In its motion for summary judgment, the lav? firm stated that Bauer was not an “officer, shareholder, employee or agent” of the law firm, and then went on to argue that if Bauer (as the alleged agent) obtained a partial summary judgment in his favor, the law firm should also obtain a summary judgment, because any liability of the law firm necessarily rested on Bauer’s liability. The issue of whether Bauer was acting on behalf of the law firm is the point about which Owens vigorously objects, maintaining that a fact issue existed as to that matter.

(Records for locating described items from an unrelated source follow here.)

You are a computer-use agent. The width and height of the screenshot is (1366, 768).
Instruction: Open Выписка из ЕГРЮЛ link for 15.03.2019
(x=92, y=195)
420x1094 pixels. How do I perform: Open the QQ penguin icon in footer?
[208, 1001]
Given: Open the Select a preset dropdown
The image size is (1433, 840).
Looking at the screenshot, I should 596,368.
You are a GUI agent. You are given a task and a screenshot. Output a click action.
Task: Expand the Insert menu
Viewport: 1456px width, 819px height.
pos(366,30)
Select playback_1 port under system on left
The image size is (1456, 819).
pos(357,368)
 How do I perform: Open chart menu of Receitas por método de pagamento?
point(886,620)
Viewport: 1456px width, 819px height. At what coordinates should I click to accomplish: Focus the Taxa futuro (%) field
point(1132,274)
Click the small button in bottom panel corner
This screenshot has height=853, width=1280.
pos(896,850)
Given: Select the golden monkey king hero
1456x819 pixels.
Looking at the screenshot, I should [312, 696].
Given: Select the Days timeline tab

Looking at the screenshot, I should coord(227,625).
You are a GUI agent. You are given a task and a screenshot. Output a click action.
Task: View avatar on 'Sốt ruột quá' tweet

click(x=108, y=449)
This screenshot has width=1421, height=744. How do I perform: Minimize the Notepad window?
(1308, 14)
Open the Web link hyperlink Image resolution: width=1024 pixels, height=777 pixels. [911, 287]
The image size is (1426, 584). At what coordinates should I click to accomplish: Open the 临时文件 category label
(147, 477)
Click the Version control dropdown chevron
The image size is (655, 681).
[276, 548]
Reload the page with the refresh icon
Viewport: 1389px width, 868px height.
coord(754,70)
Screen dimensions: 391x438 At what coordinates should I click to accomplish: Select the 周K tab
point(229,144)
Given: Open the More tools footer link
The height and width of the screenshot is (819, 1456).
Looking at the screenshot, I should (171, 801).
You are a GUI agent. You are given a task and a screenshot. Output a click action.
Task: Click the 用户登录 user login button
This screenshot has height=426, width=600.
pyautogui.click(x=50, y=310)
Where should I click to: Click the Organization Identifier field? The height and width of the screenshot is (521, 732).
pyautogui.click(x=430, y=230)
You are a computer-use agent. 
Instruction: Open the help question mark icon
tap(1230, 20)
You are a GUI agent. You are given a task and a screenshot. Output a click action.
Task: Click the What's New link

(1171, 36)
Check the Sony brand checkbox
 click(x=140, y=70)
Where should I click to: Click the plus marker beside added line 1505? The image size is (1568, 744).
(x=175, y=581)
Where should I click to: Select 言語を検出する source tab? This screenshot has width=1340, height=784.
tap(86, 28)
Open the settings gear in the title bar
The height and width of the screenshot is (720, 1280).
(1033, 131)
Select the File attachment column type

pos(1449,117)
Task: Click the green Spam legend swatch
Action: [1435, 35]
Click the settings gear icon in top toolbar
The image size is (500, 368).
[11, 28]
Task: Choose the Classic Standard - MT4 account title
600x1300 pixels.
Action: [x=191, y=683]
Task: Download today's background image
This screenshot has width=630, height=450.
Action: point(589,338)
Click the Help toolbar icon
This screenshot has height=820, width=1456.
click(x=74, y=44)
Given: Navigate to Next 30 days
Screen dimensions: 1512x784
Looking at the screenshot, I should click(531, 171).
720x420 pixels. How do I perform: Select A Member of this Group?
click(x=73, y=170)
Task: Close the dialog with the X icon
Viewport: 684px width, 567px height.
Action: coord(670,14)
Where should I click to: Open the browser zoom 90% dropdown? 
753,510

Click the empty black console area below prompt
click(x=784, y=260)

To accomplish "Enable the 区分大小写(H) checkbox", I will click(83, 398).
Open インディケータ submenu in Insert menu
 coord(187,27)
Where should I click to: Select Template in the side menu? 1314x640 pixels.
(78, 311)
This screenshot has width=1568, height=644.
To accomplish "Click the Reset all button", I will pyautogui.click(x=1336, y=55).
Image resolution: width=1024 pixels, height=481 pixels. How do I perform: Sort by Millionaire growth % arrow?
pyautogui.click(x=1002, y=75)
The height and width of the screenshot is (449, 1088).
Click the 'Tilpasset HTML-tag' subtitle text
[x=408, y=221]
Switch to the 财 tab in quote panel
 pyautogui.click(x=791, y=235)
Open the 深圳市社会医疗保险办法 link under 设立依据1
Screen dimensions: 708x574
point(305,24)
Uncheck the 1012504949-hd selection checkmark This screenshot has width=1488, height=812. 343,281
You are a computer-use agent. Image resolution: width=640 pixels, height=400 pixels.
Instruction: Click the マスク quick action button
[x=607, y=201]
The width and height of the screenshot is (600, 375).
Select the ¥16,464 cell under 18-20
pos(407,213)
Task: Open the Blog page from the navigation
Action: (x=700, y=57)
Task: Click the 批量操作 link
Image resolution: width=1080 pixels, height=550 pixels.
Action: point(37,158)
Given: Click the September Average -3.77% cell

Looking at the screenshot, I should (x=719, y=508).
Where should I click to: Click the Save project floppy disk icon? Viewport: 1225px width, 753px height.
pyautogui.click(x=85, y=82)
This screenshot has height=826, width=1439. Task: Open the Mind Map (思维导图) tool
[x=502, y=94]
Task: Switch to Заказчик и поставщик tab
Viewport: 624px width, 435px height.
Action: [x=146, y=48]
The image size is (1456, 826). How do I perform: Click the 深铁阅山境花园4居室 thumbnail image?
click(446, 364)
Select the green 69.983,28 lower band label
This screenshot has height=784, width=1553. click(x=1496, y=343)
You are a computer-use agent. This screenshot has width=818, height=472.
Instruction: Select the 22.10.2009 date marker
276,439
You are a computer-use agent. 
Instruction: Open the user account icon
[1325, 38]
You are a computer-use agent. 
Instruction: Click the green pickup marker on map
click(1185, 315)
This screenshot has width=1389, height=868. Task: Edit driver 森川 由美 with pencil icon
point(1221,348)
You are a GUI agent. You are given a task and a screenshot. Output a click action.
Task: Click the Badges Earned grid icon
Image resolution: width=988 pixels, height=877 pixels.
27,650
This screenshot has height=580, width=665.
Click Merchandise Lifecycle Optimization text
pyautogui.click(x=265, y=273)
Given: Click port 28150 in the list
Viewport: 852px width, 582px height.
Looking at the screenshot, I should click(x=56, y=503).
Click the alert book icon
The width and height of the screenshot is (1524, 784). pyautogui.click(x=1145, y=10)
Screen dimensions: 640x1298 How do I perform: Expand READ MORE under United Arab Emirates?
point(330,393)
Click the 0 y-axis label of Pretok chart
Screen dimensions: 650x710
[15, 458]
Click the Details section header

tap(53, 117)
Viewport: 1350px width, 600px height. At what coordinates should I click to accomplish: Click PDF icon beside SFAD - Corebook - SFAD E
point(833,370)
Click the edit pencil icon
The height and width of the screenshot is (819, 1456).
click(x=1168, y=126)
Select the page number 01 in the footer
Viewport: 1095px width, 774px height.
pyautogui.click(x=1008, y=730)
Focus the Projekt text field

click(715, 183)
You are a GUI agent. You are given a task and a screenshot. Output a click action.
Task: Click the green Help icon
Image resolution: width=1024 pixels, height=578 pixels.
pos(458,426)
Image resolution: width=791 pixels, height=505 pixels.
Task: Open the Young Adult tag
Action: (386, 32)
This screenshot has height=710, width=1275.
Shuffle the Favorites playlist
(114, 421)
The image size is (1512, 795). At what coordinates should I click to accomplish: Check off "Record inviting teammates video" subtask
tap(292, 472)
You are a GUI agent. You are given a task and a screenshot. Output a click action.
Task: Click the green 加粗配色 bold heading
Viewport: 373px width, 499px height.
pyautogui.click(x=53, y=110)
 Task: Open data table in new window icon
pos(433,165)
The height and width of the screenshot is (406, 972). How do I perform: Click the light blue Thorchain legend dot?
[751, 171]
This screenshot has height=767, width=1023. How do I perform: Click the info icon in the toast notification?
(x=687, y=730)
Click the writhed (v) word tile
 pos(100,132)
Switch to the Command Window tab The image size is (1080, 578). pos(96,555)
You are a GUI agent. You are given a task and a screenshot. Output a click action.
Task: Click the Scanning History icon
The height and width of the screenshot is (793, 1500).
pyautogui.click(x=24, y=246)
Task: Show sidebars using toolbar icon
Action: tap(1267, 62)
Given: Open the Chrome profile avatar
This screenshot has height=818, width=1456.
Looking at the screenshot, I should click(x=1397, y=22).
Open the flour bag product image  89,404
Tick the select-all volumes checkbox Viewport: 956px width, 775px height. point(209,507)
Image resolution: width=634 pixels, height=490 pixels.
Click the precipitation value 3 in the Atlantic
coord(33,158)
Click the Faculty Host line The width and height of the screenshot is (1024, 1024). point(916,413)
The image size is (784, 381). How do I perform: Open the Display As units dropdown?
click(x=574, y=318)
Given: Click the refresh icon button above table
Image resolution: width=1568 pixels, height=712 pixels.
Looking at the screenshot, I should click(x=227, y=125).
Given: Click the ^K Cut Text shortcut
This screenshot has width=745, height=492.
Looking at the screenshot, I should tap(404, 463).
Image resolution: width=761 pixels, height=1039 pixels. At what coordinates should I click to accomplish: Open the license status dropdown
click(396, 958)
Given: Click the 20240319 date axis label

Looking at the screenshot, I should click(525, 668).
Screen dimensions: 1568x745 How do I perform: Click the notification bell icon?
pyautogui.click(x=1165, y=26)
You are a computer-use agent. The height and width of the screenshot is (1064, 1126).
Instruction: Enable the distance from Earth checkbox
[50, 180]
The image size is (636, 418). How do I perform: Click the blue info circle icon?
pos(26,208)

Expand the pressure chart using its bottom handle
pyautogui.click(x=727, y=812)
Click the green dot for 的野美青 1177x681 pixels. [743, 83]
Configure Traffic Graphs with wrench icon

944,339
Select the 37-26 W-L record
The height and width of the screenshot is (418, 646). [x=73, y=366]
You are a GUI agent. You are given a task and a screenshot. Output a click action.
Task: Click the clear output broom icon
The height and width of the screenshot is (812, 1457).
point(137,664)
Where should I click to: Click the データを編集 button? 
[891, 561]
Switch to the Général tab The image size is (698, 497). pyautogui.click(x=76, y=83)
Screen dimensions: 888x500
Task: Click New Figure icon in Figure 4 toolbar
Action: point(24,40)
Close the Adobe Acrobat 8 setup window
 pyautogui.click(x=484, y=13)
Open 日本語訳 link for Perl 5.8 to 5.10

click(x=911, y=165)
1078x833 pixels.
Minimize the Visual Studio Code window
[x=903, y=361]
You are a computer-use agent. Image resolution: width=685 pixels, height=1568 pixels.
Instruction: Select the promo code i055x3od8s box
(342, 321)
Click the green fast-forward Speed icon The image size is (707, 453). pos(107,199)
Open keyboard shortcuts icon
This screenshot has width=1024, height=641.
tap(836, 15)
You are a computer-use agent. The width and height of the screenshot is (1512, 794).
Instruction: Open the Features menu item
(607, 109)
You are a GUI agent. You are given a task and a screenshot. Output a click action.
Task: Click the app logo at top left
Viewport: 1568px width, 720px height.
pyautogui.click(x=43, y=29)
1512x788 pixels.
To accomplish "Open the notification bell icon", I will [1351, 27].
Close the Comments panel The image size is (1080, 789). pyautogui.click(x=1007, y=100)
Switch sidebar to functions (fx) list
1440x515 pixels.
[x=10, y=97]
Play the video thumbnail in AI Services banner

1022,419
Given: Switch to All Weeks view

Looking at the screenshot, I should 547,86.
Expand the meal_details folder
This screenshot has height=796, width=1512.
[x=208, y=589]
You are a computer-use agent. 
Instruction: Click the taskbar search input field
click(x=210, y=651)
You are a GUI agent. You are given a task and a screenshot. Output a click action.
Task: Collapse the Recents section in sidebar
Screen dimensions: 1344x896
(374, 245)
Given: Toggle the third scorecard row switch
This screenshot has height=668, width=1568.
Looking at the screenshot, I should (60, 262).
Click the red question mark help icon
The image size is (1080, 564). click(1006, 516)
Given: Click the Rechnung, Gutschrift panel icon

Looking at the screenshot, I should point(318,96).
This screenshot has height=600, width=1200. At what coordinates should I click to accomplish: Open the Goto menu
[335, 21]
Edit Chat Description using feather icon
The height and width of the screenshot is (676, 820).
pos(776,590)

However, the second part of that statement is dispositive of this appeal independently of whether Bauer was acting for the law firm. Bauer did obtain a take-nothing judgment in his favor. Since that judgment was never appealed, it became a final judgment. As Owens structured his lawsuit, the law firm’s liability was not separate from that of Bauer; rather, it rode solely on the coattails of the proof of Bauer’s liability, who was alleged to have been operating in some authorized capaeity in such a way to bind the law firm to his actions. Under the partial summary judgment granted to Bauer, no liability is attributed to him; if Bauer has no liability, neither does the law firm. The trial court did not err by rendering the take-nothing summary judgment in favor of the law firm.

We affirm the judgment. 
      
      . The separate judgments in favor of the law firm and Frank Bauer were made final by an order of severance of the causes of action against them from the causes of action against Coy E. Owens.
     
      
      . To avoid confusion throughout this opinion, Coy Lynn Owens will be referred to as "Owens,” and Coy E. Owens will be referred to by his full name.
     
      
      . To prevail on a motion for summary judgment, a movant must establish that there is no genuine issue as to any material fact and that the movant is entitled to judgment as a matter of law. Tex.R. Civ. P. 166a(c). Summary judgment for a defendant is proper when the defendant negates at least one element of each of the plaintiff's theories of recovery or pleads and conclusively establishes each element of an affirmative defense. Science Spectrum, Inc. v. Martinez, 941 S.W.2d 910, 911 (Tex.1997).